As the new academic term has begun, I have recently started back at my job as a note taker at Plymouth University.

The main student that I help is taking the first-year Mathematics and Statistics course. I’ve always loved Maths, which I imagine is a minority position. So to try to convince you that Maths isn’t just about crusty old professors scribbling indecipherable squiggles on a whiteboard, but also about exciting tales of derring-do, I want to share something taught in one of the lectures.

To set the scene, think of all those World War II Prisoner of War (POW) films you’ve seen. Probably The Great Escape* comes to mind.

The Great Escape

These escapes didn’t occur spontaneously. They were planned, with outside help from Military Intelligence**.

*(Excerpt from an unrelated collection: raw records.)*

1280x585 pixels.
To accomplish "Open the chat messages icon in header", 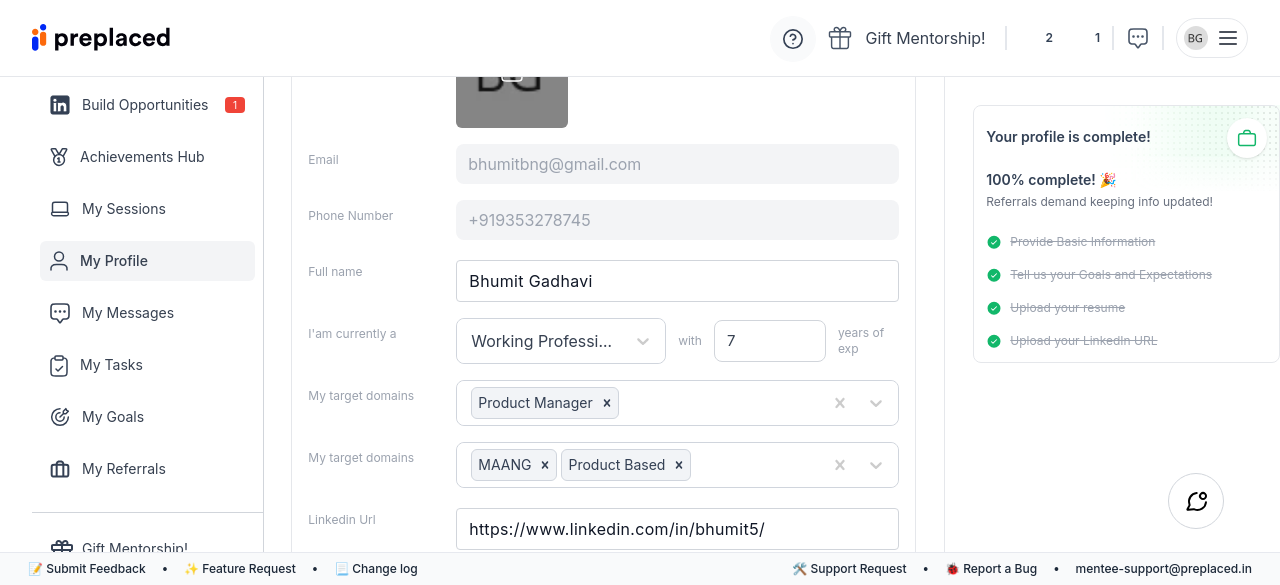I will click(x=1137, y=38).
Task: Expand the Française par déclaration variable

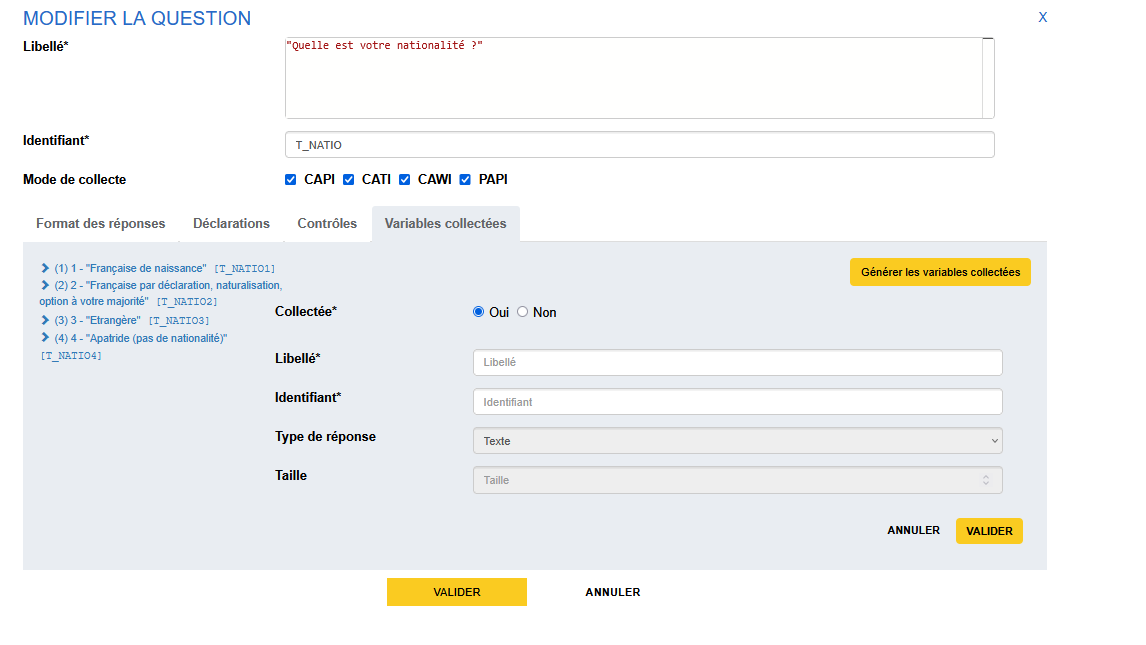Action: click(x=46, y=285)
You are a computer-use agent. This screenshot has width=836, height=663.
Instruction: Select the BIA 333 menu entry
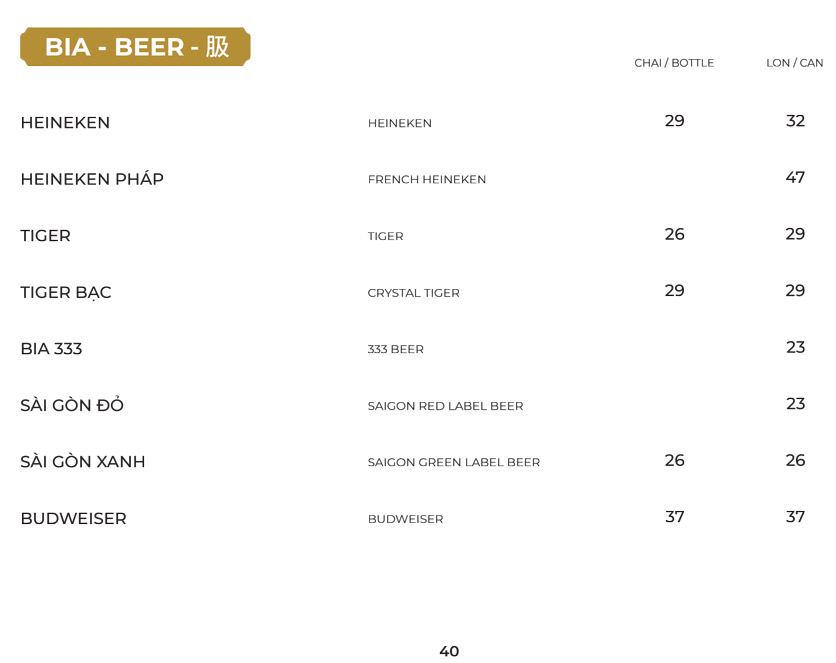coord(51,349)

The communication between POWs and Military Intelligence was carried on through the letters the POWs were allowed to send home. Since all letters were censored, the messages had to be encoded.

How this was done was a mystery, until Plymouth University lecturer, David McMullan, cracked the codes hidden in POW John Pryor’s letters home to his parents in Cornwall. The video below gives some background:

I won’t go into all details, as the steps, while not overly complicated, would take ages to explain. I will explain the spelling rule, that allowed important messages to be hidden in innocuous sentences.

The first step is to add an extra letter to our alphabet, a full stop ‘.’. Now there are 27 letters in the alphabet, and 27 = 3 × 3 × 3. We can create a grid, with each box described by a 3-number combination of 1’s, 2’s, and 3’s. We then fill this grid alphabetically, starting with the ‘key’, which was ‘S’ in John Pryor’s case:

John Pryor Grid

I hope that after a couple of minutes of looking at the grid, you can see the pattern in the numbers and the letters. Poor John Pryor had to keep this in his head when he was encoding his messages – you don’t want to leave any incriminating proof that you’ve been working out codes for the guards to find!

Now, we can use this grid to decipher a sentence in a letter. Let’s use as our example:

A few weeks ago we arranged a rather useful scheme, so men could get lager

I personally would never guess this contained a secret message. And it’s lucky for us (and the escapees) the German guards didn’t either.

The first step is to group the words into 3, and take the first letter of each:

ohn Pryor Words to Letters

Now, we convert these 3 letters to 3 numbers. Take the first row, A F W. Looking back at our grid, we notice that A is in column 1F is in column  3, and W is in column 2. So A F W becomes 1 3 2.

If we look again at our grid, though, we see that 1 3 2 corresponds to the letter M.

We can then convert each of our 3-letter combinations into a single letter using the grid:

John Pryor Letters to Letter

The code has converted “A few weeks ago we arranged a rather useful scheme, so men could get lager” into MAPS. – and no one suspected until recently.

The letters were used to pass German secrets to the British government, and to request things such as maps, passports, guns and so forth so the men could escape from the camp.

It may not be as impressive as the work of Alan Turing and Bletchley Park, but it shows what amazing things can be achieved using a little bit of Maths!

.

* Let’s pass over the fact that in the real escape that inspired the film, the escapees were from the British, Commonwealth or Polish armed forces (although sometimes of other nationalities) – there were no Americans, but then Hollywood has always rewritten history.

** Groucho Marx once quipped that “Military Intelligence is a contradiction in terms” . I think once you’ve read about this story, you’ll realise that this is just a very good, but inaccurate, gag.

To be more precise about which intelligence service was involved, it was MI9 that communicated with the POWs. Not to be confused with James Bond‘s MI6.